Dataset entries>
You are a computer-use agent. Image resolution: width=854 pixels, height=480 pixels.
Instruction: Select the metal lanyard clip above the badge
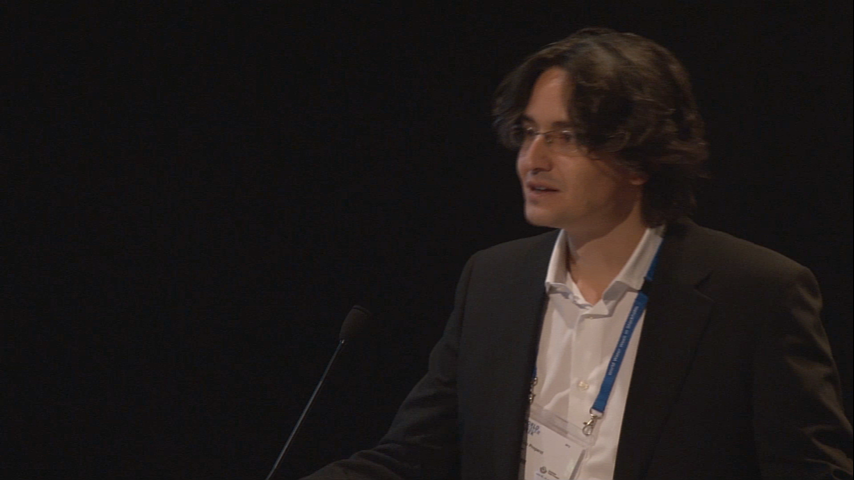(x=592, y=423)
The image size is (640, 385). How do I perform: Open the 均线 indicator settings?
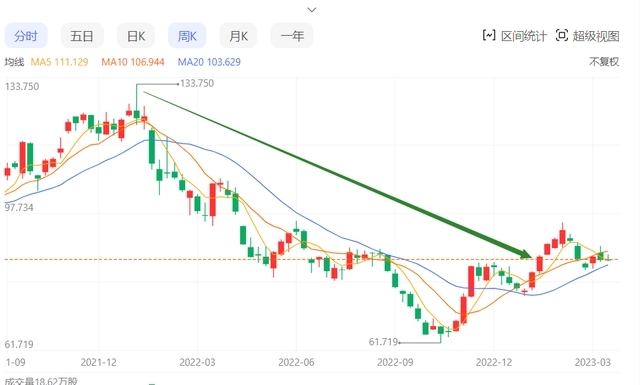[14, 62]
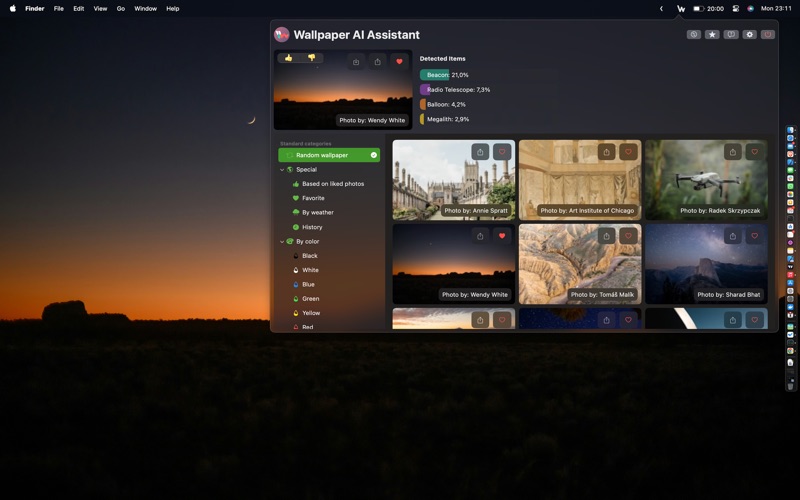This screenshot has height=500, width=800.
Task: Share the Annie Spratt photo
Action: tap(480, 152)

What this task involves>
Restate the material above word for word, so that nothing changes except that the pictures are gone.

Written solution>
You are a computer-use agent. Image resolution: width=854 pixels, height=480 pixels.
Instruction: Select the metal lanyard clip above the badge
(x=592, y=423)
The image size is (640, 385). How do I perform: Open the 均线 indicator settings?
[14, 62]
This screenshot has height=500, width=800.
Task: Share the Annie Spratt photo
Action: tap(480, 152)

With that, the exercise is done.